Что это означало — эта позиция? Принятие на себя ответственности за весь мир, чувство столь же наднациональное, сколь и укорененное в высшем слое русского образованного общества. Можно сказать, что чувство это навеяно имперской мощью России. Возможно, отчасти так и есть. Но было бы вульгарно находить прямую связь между социально-политической ситуацией и духовной. Что же касается позиции Достоевского, то в этом романе он, скорее всего, неожиданно для себя, спел панегирик русскому образованному обществу. Желая проклясть, благословил. Ситуация известная из Библии. Когда-то Моавитский царь Валак призвал пророка Валаама, чтобы тот проклял народ Израилев. Но «взглянул Валаам и увидел Израиля, стоящего по коленам своим, и был на нем Дух Божий» (Чис 24: 2). И Валаам трижды благословляет тех, кого должен был проклинать. Аналогичную ситуацию мы видим почти во всех романах Достоевского. Любопытно, что странник Макар Иванович перед смертью (как бы уже духовными очами) так видит Версилова: «Хотел было я и вам, Андрей Петрович, сударь, кой-что сказать, да Бог и без меня ваше сердце найдет» (13, 330). Его трагические герои — искатели, проходящие «сквозь горнило сомнений» (как сам Достоевский), а стало быть, и носители духа Божия. Это была попытка установления не общинного, не коллективного, а очень личного соприкосновения с Божественным смыслом. И писатель понимал трагизм этих людей — абсолютно одиноких внутри своей страны. Еще раз напомню слова Розанова: «Книга, полная героизма и самоотречения». Булгаков назвал свою веховскую статью о русской интеллигенции словами, где слово «героизм» — главное: «Героизм и подвижничество». Авторы «Вех» в качестве интеллигентов как раз и занимались этим самоотречением.

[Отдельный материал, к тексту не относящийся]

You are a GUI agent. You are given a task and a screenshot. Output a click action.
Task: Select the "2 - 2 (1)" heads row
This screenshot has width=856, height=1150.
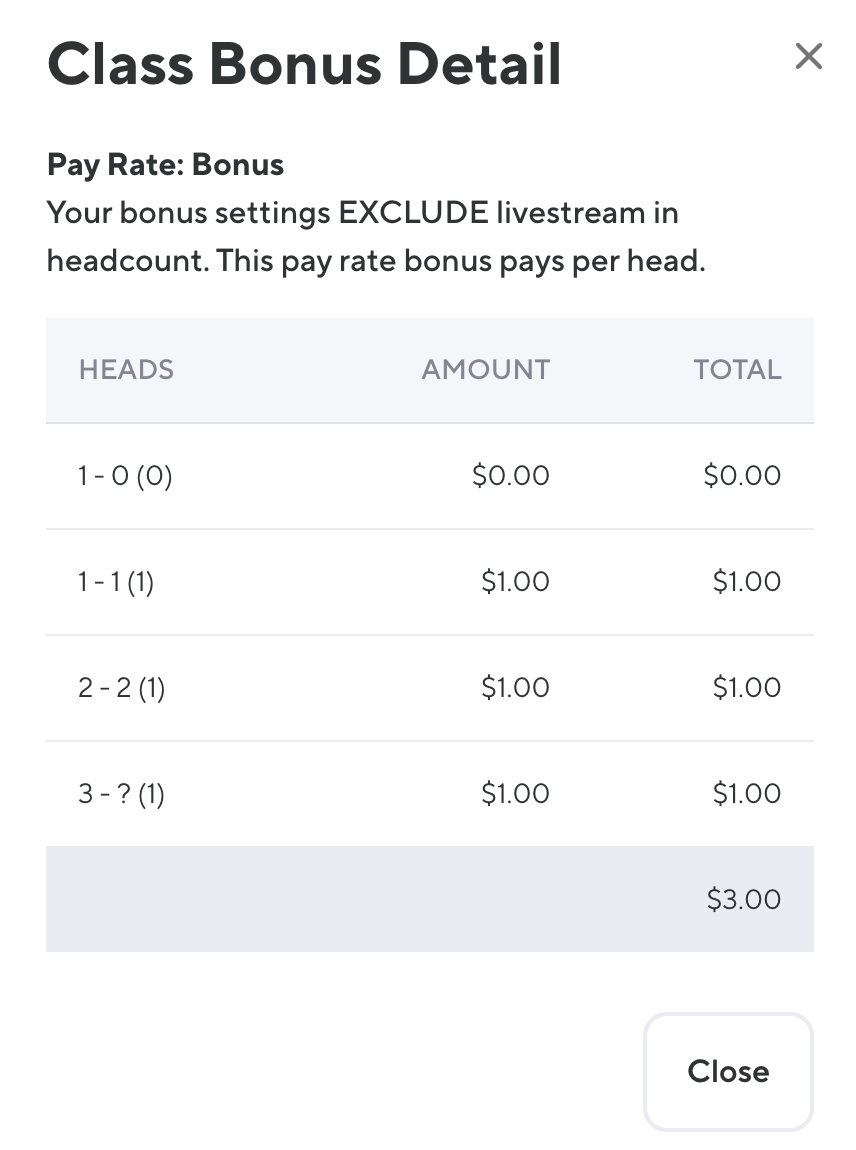(121, 688)
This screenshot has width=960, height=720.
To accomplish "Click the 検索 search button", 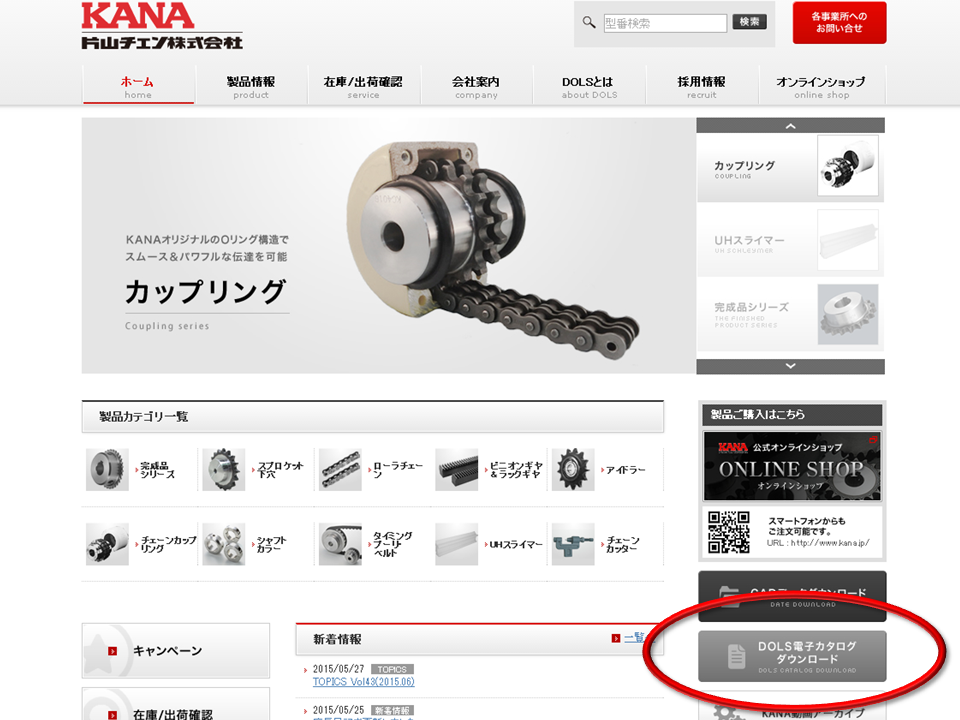I will (x=749, y=22).
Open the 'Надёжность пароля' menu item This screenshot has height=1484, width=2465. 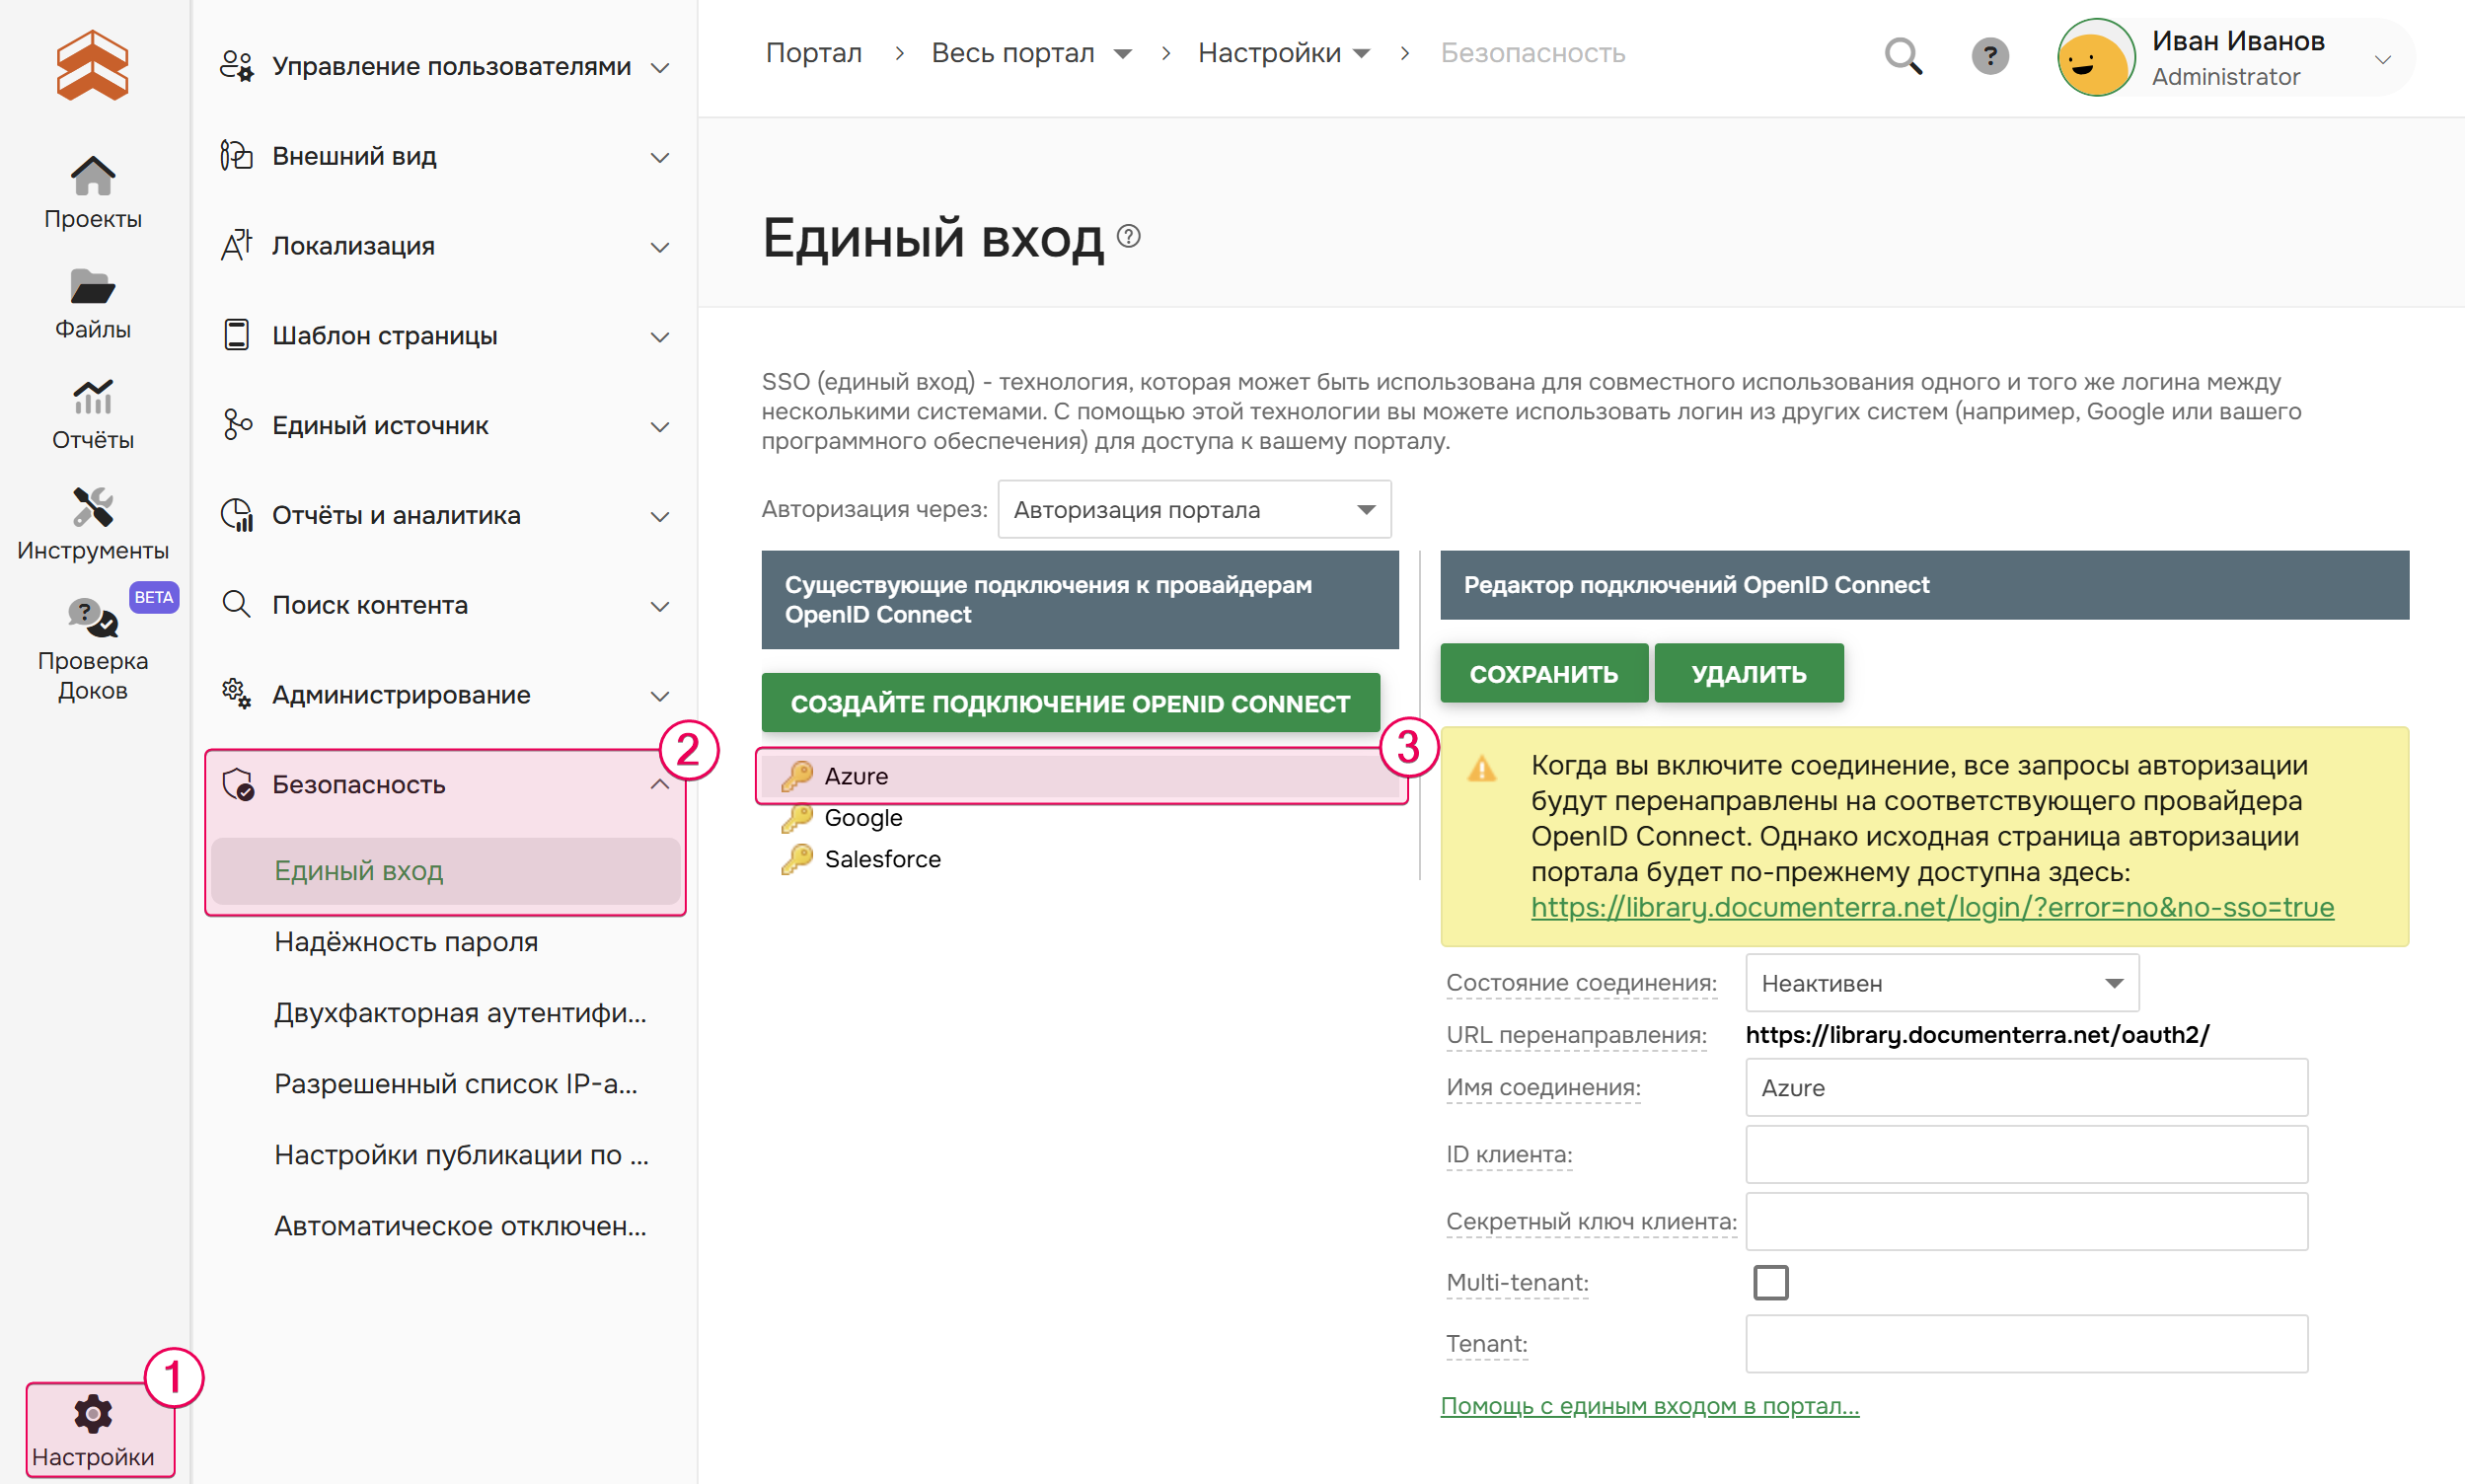pyautogui.click(x=406, y=942)
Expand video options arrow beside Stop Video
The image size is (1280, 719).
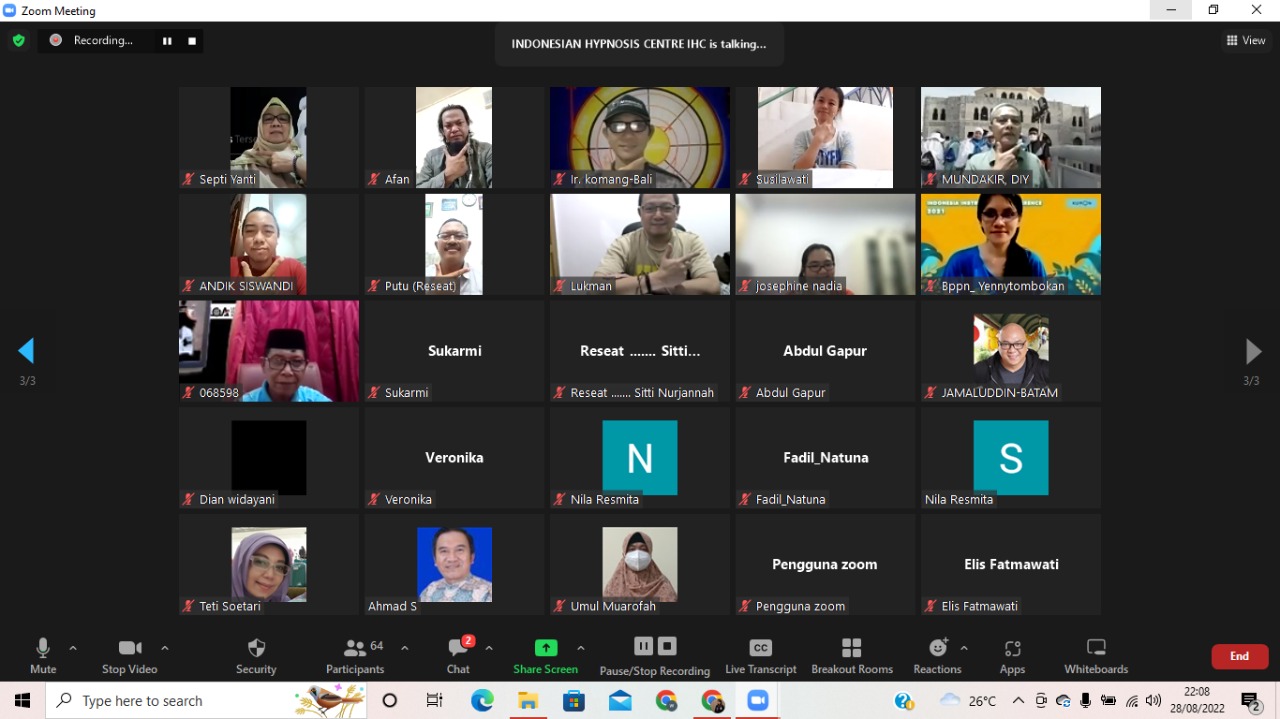(x=165, y=648)
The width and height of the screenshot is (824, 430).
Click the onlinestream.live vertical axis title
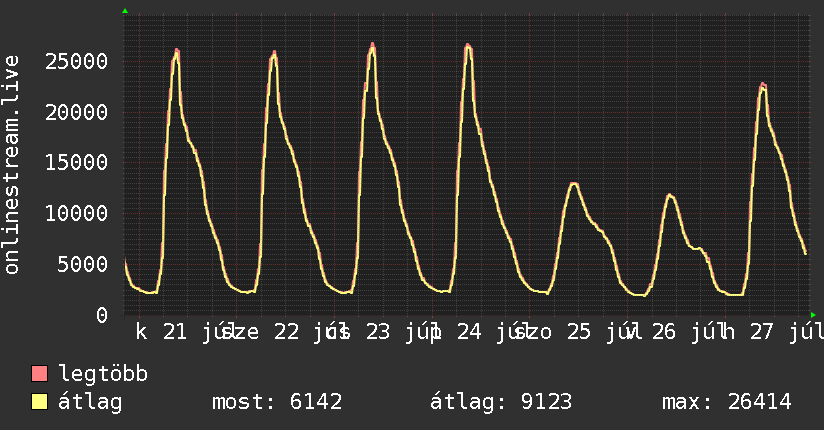[x=12, y=165]
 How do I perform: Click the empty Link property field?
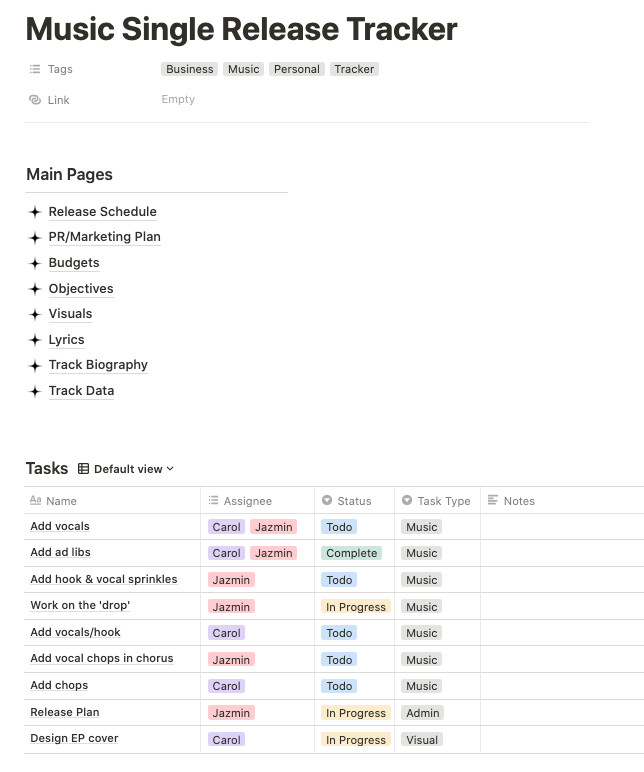pyautogui.click(x=178, y=99)
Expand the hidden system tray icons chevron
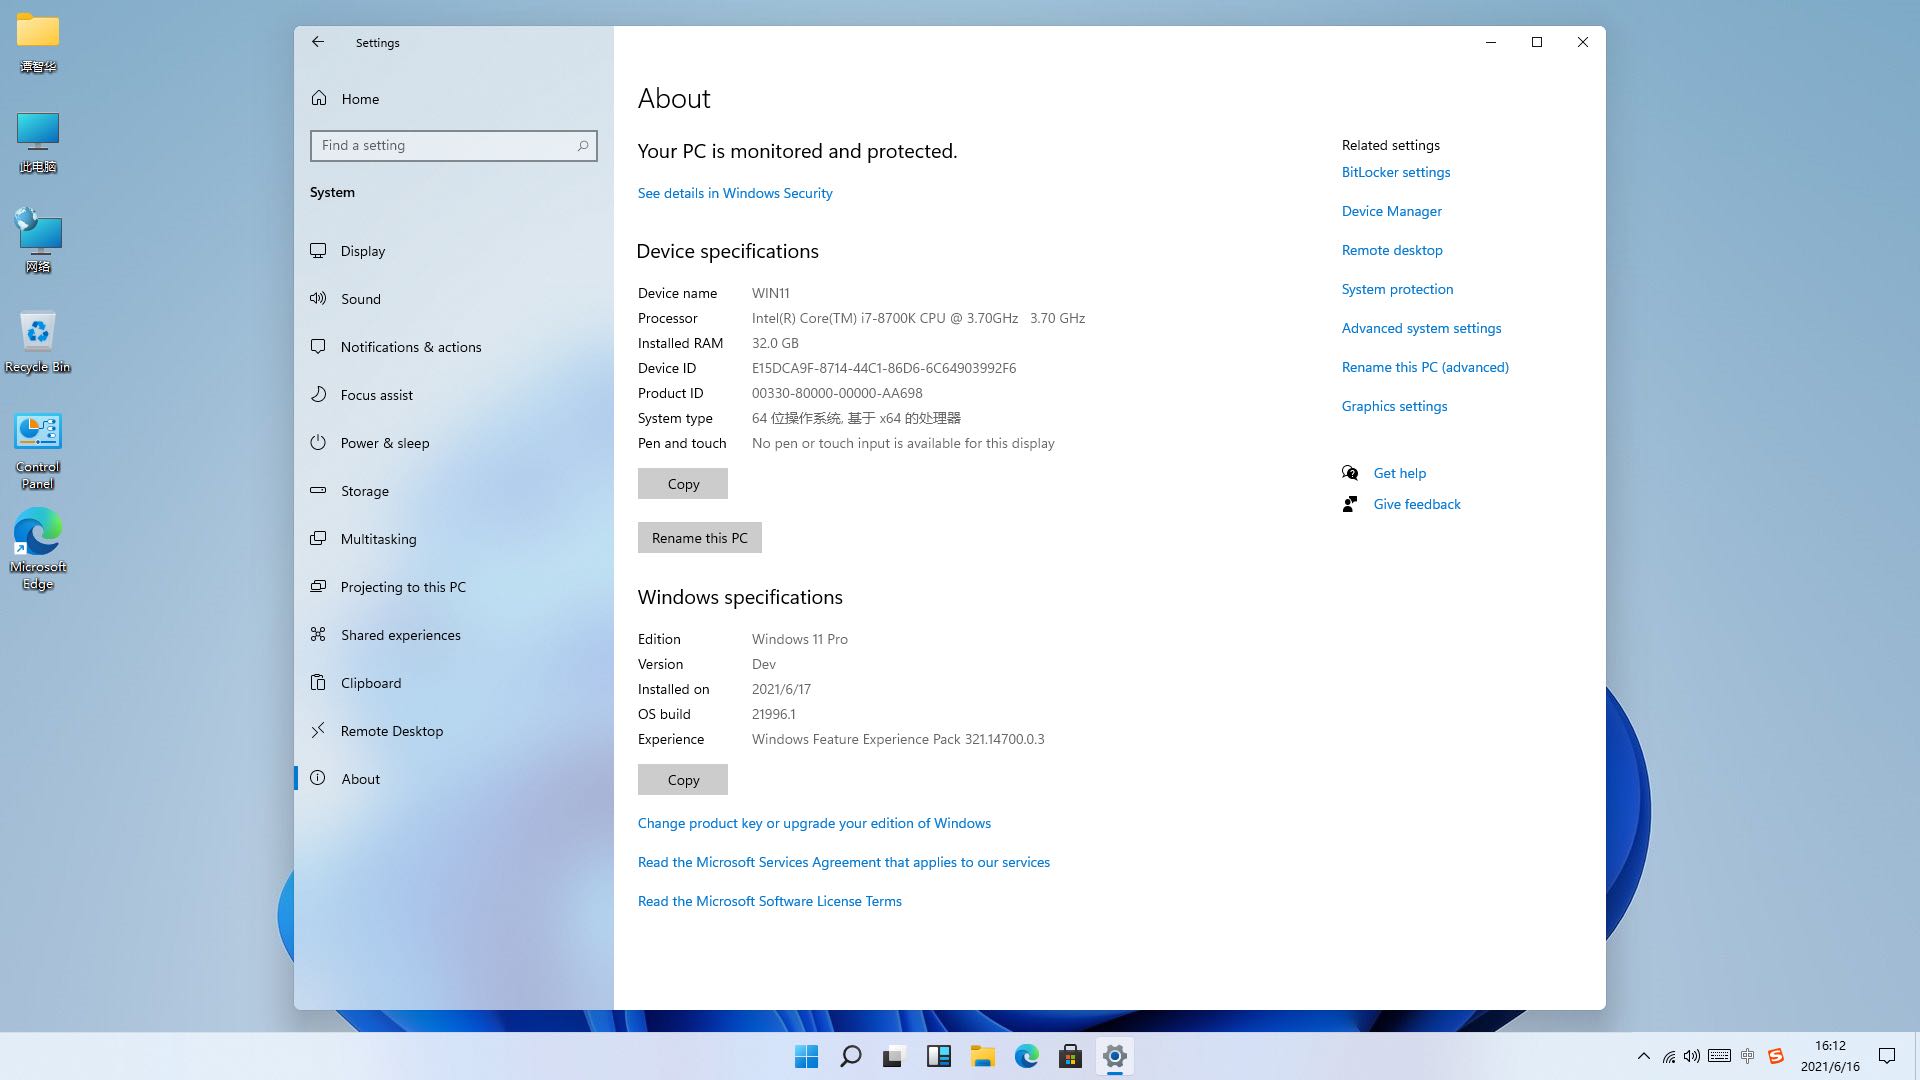Image resolution: width=1920 pixels, height=1080 pixels. tap(1643, 1056)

Годом позже после выхода романа Достоевский отрефлектировал в «Дневнике писателя» эту ситуацию. В февральской тетради «Дневника писателя» за 1876 г. Достоевский выговорил весьма важную формулу: «А потому и я отвечу искренно: напротив, это мы должны преклониться перед народом и ждать от него всего, и мысли и образа; преклониться пред правдой народной и признать ее за правду, даже и в том ужасном случае, если она вышла бы отчасти и из Четьи-Минеи. Одним словом, мы должны склониться, как блудные дети, двести лет не бывшие дома, но воротившиеся, однако же, все-таки русскими, в чем, впрочем, великая наша заслуга. Но, с другой стороны, преклониться мы должны под одним лишь условием, и это sine qua non: чтоб народ и от нас принял многое из того, что мы принесли с собой. Не можем же мы совсем перед ним уничтожиться, и даже перед какой бы то ни было его правдой; наше пусть остается при нас, и мы не отдадим его ни за что на свете, даже, в крайнем случае, и за счастье соединения с народом. В противном случае пусть уж мы оба погибаем врознь. Да противного случая и не будет вовсе; я же совершенно убежден, что это нечто, что мы принесли с собой, существует действительно, — не мираж, а имеет и образ и форму, и вес» (22, 45). Пусть «оба погибаем врознь»! Страшные слова, страшное предчувствие, что народ оттолкнет русское образованное общества, что приведет к общероссийской катастрофе. И вместе с тем необходимо отстаивать свою интеллектуальную правду, особенно если она ведет к Христу. Достоевский не меньше веховцев понимал, что от интеллигенции зависит судьба России, но верил, что высшее слово все же в этом слое, ибо образованные люди в ней недаром возникли, «они всё же ведь интеллигенты, и последнее слово за ними» (27, 25).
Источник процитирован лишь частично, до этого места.